§ Source text:
Responders kick in wrong door

WASILLA — Medics and police responding to a call of a man on the floor suffering a heart attack inadvertently broke down the wrong person’s door.

According to a Wasilla Police Department press release, the call to respond to the home on Glacier Avenue — which is just south of Spruce Avenue and east of Church Road — came in at 9:17 a.m., March 8.

“Police received a request from Mat-Su Borough (Emergency Medical Services) to assist them with entry into a residence,” the report states. “Officers arrived on scene and made entry into the residence, only to find out that EMS had the wrong address.”

But exactly how the wrong door came to be knocked down is an open question.

Jon Owen, director of Emergency Services for the city of Palmer, oversees the dispatch center that handles medical calls in the Mat-Su Borough. Owen said he’s investigated the incident and cannot find a time on the tapes when a dispatcher gives anything but the correct address.

Brian Wallace, EMS chief for the more populated areas of the borough, said after interviewing the people involved, his opinion is that a miscommunication occurred. Either way, the delay only cost responders three minutes, according to Owen’s investigation, and the door was repaired.

“Fortunately, Taylored Restoration, they work with us really, really well and help us out in the spur of the moment when we do something like this,” Wallace said.

Wasilla police report the restoration company donated the repairs and the door “as a gesture of community service under the circumstances.”

Police estimate the value of the donation at $450.

Wallace said that upon arriving at the correct house, responders rendered aid to the patient, who is now doing fine. As for the door, he said hopes everything has been smoothed over.

“The lady that we intruded into her house, she wasn’t happy, but I think that aspect was satisfied,” Wallace said.

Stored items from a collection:
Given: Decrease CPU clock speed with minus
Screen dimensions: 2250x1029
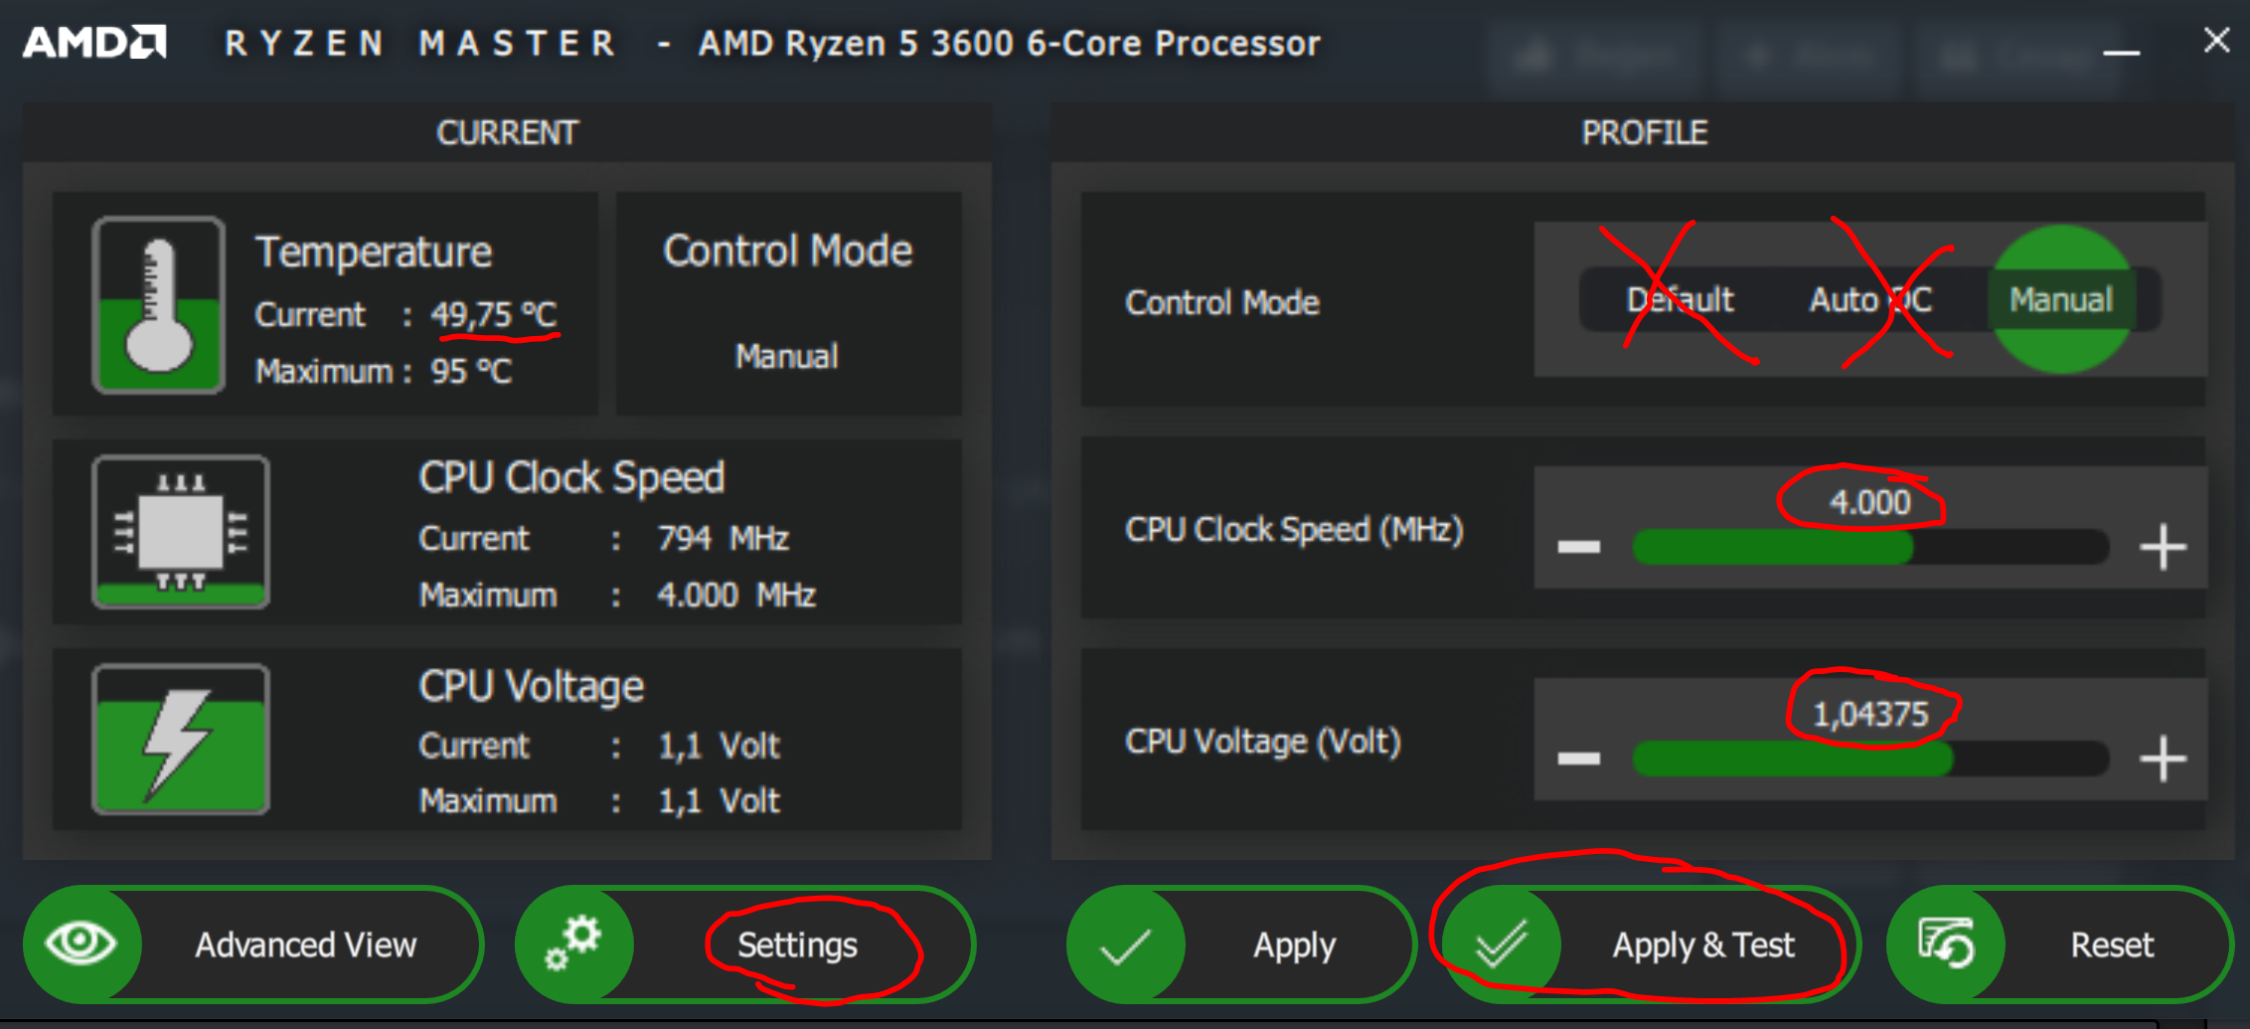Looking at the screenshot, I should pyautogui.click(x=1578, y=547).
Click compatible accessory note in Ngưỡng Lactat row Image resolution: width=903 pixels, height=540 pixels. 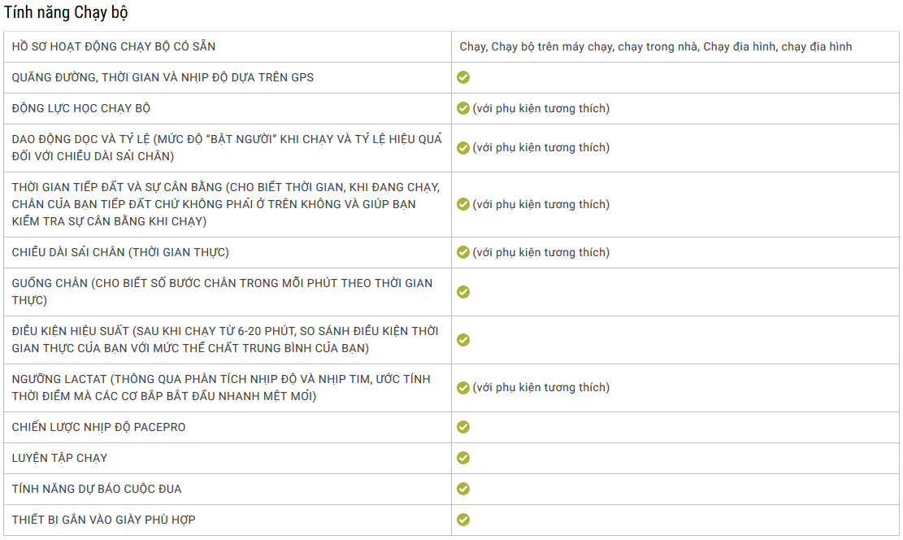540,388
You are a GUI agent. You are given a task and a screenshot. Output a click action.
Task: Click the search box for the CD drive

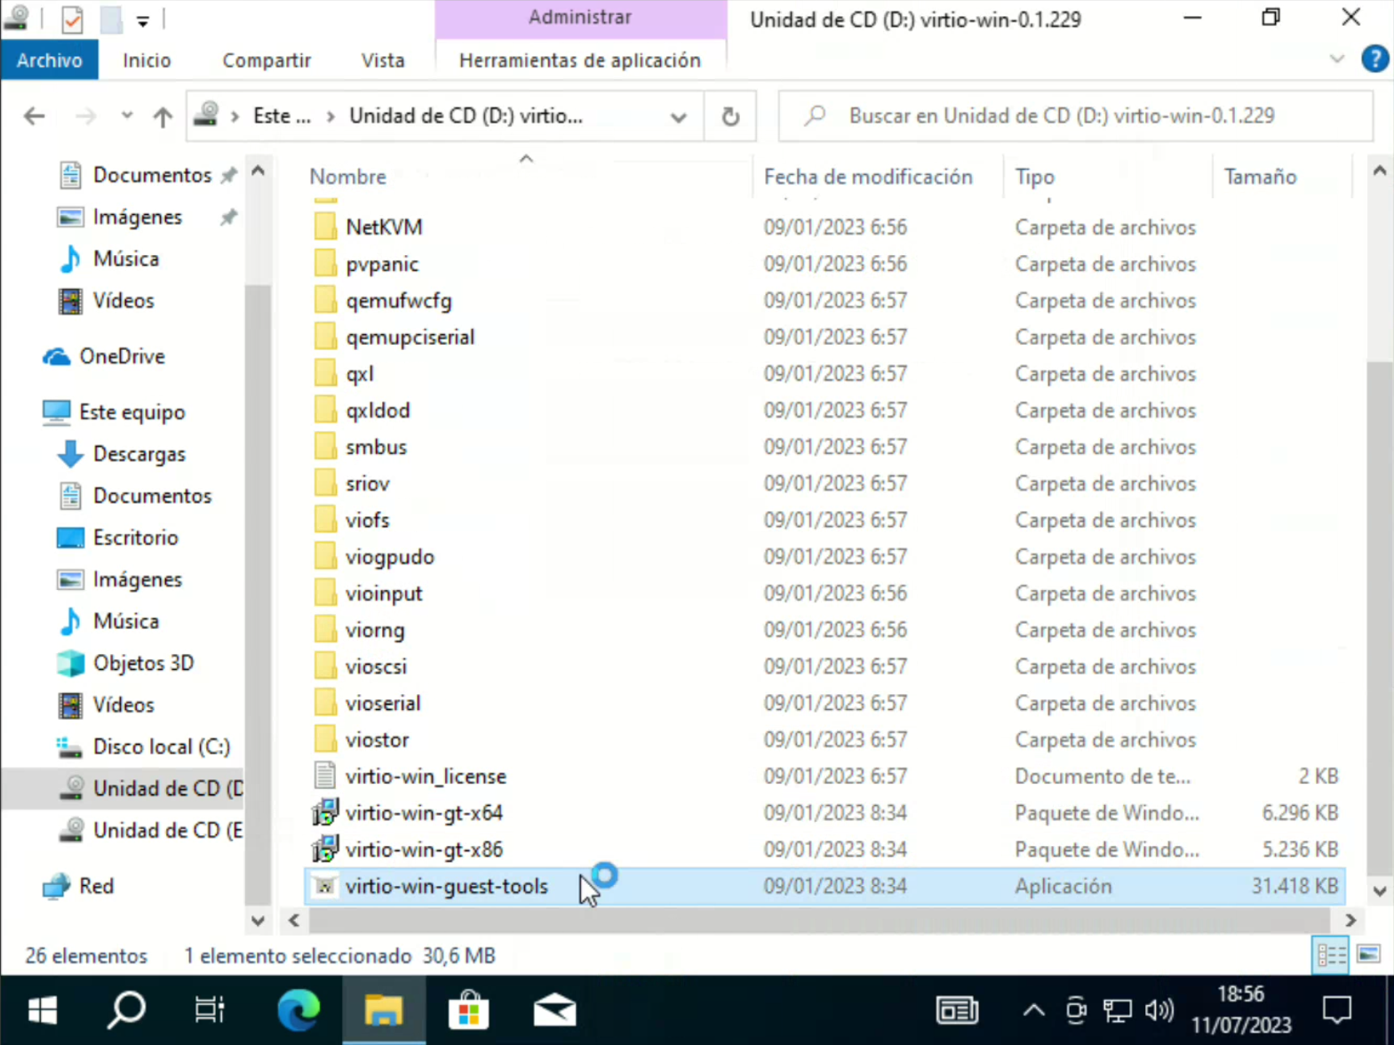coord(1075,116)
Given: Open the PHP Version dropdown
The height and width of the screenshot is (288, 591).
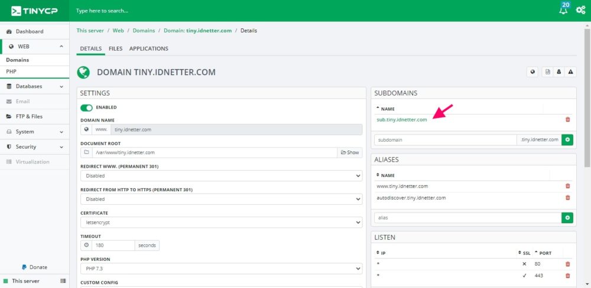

§ The task: In the news story about the wrong door, why is it still an open question how the wrong door came to be knocked down? Answer in one to three sentences. These items are separate material and have nothing to do with the news story.

§ Reply: Jon Owen, who oversees the dispatch center, investigated and could not find a time on the tapes when a dispatcher gave anything but the correct address. Brian Wallace interviewed the people involved and believes a miscommunication occurred.